- Data for this exercise:
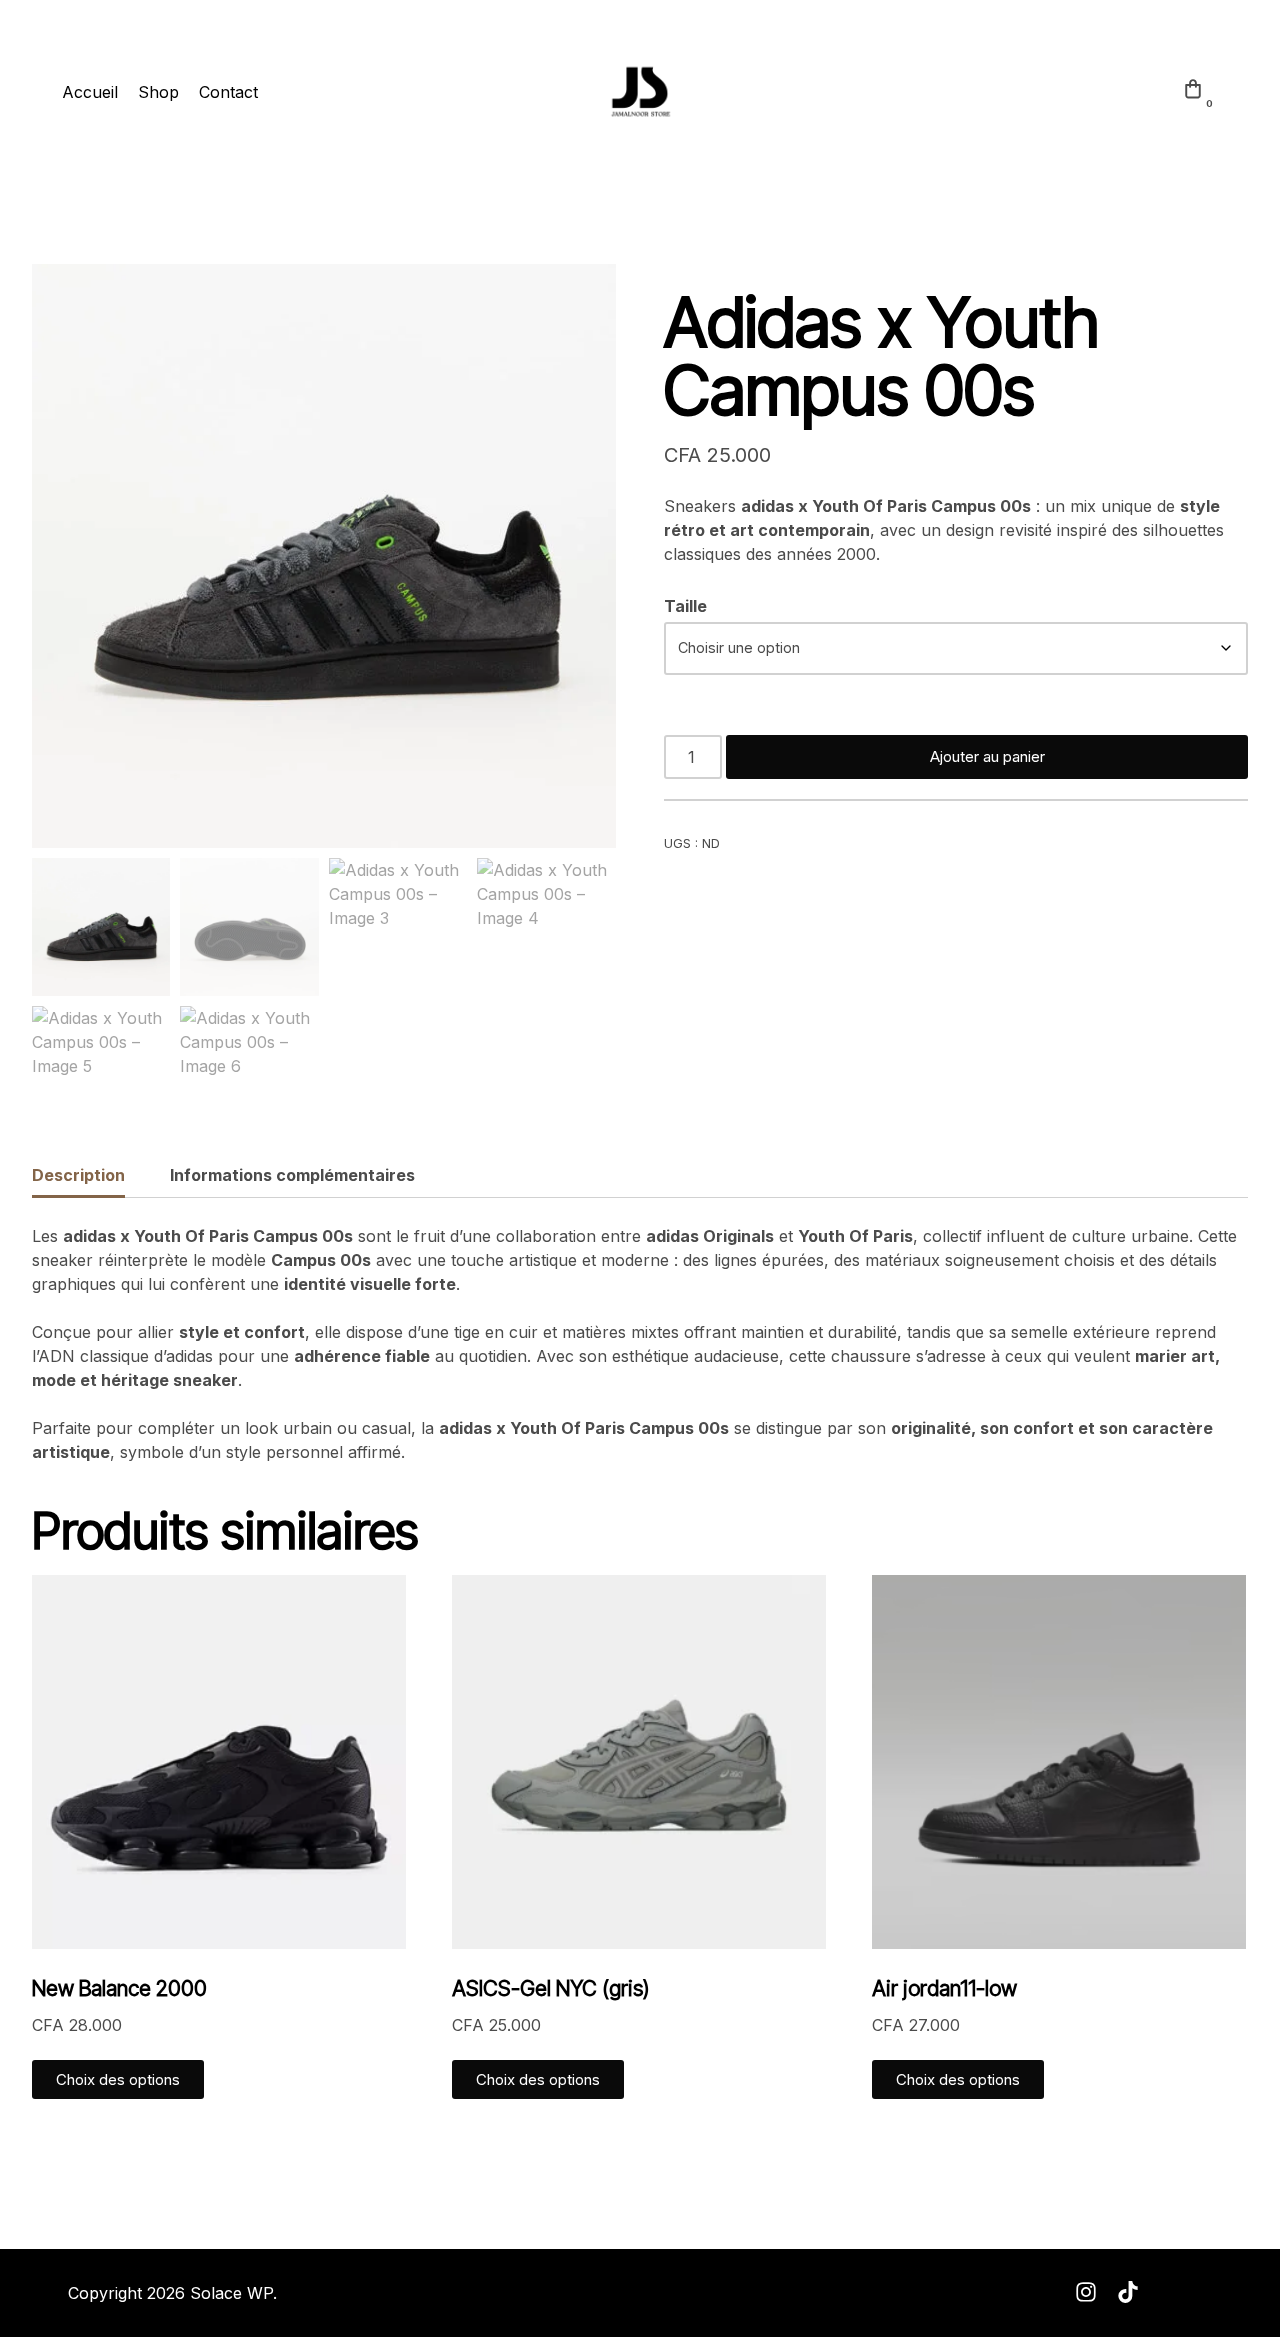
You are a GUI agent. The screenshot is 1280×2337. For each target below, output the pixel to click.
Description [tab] (78, 1175)
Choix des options (118, 2079)
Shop (158, 92)
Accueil (90, 92)
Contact (228, 92)
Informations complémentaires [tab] (292, 1175)
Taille (685, 606)
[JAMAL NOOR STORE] (640, 92)
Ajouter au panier (987, 756)
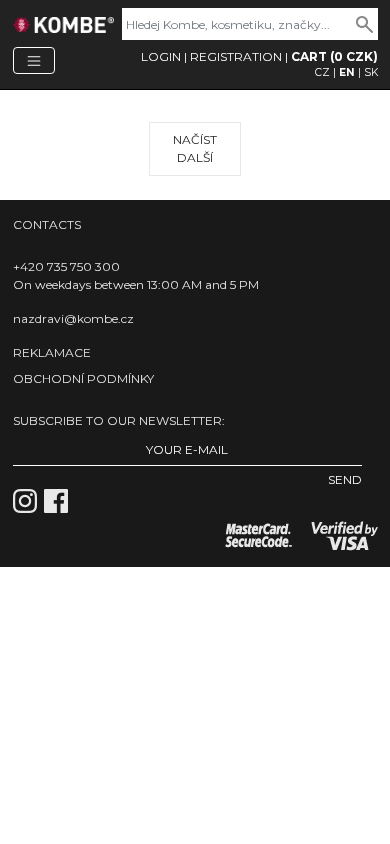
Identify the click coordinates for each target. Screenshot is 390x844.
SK (371, 72)
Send (345, 479)
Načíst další (195, 148)
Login (161, 56)
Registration (236, 56)
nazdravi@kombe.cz (73, 318)
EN (347, 72)
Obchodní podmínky (83, 378)
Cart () (334, 56)
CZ (322, 72)
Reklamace (52, 352)
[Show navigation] (34, 60)
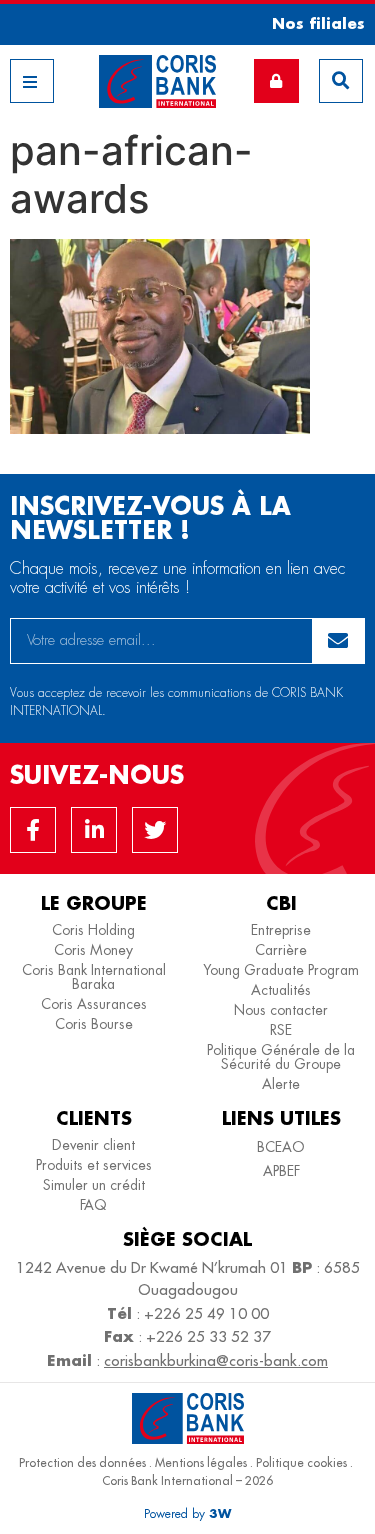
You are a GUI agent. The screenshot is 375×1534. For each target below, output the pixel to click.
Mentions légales (201, 1462)
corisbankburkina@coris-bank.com (216, 1360)
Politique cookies (301, 1462)
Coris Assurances (94, 1004)
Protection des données (82, 1462)
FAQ (93, 1205)
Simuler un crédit (94, 1185)
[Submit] (338, 641)
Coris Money (93, 950)
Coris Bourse (94, 1024)
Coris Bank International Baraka (94, 977)
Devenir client (93, 1145)
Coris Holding (93, 930)
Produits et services (94, 1165)
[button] (311, 23)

- Work item: All lines above from the one containing "CZ (322, 72)" up to and including the one containing "Coris Bourse (94, 1024)" are to be set down exactly, and nothing else. Leave images out.

- Result for this exercise:
CZ (322, 72)
Reklamace (52, 352)
[Show navigation] (34, 60)
You are a GUI agent. The screenshot is 375×1534. For each target below, output the pixel to click.
Mentions légales (201, 1462)
corisbankburkina@coris-bank.com (216, 1360)
Politique cookies (301, 1462)
Coris Assurances (94, 1004)
Protection des données (82, 1462)
FAQ (93, 1205)
Simuler un crédit (94, 1185)
[Submit] (338, 641)
Coris Money (93, 950)
Coris Bourse (94, 1024)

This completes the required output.